If you are concerned about your child’s participation in programs, contact the Nature School supervisor to learn more about their expertise and risk management processes. 

Make sure you know when your kid will be visiting Nature School so they can be correctly equipped, which often includes wellington boots, a weatherproof jacket and pants, long-sleeved shirts, and full-length slacks to shield their arms and legs.

Cold weather hats and gloves, and summer sun hats and sunscreen. Bring old clothes and assure your kid that it is acceptable for them to get messy at Nature School.

What Kind Of Activities Happen At Nature Schools?

Since activities at nature schools are child-led, there is no predetermined curriculum — one party may devote six weeks searching for bugs and learning about insect classification, while another party may not be interested in this but would like to construct a weatherproof shelter made entirely of natural materials.

It is the responsibility of the organizers to monitor their groups in order to find hobbies and encourage their learning.

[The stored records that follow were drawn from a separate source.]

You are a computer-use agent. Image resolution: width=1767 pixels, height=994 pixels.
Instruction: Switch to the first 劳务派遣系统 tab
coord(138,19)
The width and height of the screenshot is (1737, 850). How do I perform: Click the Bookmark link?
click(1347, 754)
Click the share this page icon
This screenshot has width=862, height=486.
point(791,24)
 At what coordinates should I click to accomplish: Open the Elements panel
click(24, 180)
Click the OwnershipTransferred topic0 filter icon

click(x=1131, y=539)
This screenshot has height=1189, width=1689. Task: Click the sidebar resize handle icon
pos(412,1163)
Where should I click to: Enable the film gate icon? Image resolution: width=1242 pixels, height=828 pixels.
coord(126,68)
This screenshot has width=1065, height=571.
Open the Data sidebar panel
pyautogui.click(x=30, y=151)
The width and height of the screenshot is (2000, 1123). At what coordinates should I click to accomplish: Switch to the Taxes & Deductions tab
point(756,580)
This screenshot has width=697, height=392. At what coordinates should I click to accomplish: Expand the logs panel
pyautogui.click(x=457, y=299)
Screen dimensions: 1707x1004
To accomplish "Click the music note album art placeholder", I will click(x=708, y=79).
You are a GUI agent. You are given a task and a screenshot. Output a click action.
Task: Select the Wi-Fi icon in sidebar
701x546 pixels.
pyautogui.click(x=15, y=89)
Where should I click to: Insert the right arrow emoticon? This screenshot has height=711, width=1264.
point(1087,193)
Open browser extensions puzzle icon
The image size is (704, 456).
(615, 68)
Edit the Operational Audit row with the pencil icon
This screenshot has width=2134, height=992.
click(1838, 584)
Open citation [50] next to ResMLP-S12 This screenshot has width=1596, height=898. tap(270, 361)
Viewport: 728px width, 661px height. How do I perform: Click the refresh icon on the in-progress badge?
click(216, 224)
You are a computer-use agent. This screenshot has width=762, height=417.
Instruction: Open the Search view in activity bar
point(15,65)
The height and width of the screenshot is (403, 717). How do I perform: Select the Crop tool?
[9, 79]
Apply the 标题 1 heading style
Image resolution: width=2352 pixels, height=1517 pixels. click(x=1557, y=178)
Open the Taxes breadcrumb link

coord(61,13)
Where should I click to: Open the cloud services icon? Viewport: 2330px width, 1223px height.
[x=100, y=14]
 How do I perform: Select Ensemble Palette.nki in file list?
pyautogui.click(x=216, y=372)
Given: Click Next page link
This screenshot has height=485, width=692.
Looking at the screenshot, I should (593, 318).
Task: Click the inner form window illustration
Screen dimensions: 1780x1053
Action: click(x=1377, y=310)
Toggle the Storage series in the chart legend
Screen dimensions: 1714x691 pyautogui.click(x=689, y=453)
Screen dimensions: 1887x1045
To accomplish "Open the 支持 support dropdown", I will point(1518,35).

Some popular Nature School activities include:

  • Hiking and group nature walks
  • Orienteering and navigation
  • Campfire building and fire safety learning
  • Natural shelter and tent building
  • Learning how to use tools in a natural environment
  • Searching for bugs and learning how to identify them
  • Yoga and mindful stretching
  • Splashing in muddy puddles
  • Natural arts and crafts such as painting leaves and pebbles
  • Making things from natural materials such as mandalas made from sticks
  • Making mud pies
  • Learning and asking questions about natural science
  • Free time to explore natural environments
  • Team-building games
  • Learning how to tie different types of knots
  • Foraging

Final Thoughts

After researching nature schools extensively, we’re almost ready to enroll ourselves! It appears to be a very natural way of learning, and we love the focus on taking risks and developing resilience.

What are your thoughts – is this the type of early education you envision your child excelling in, or do you believe they would benefit more from a more traditional program?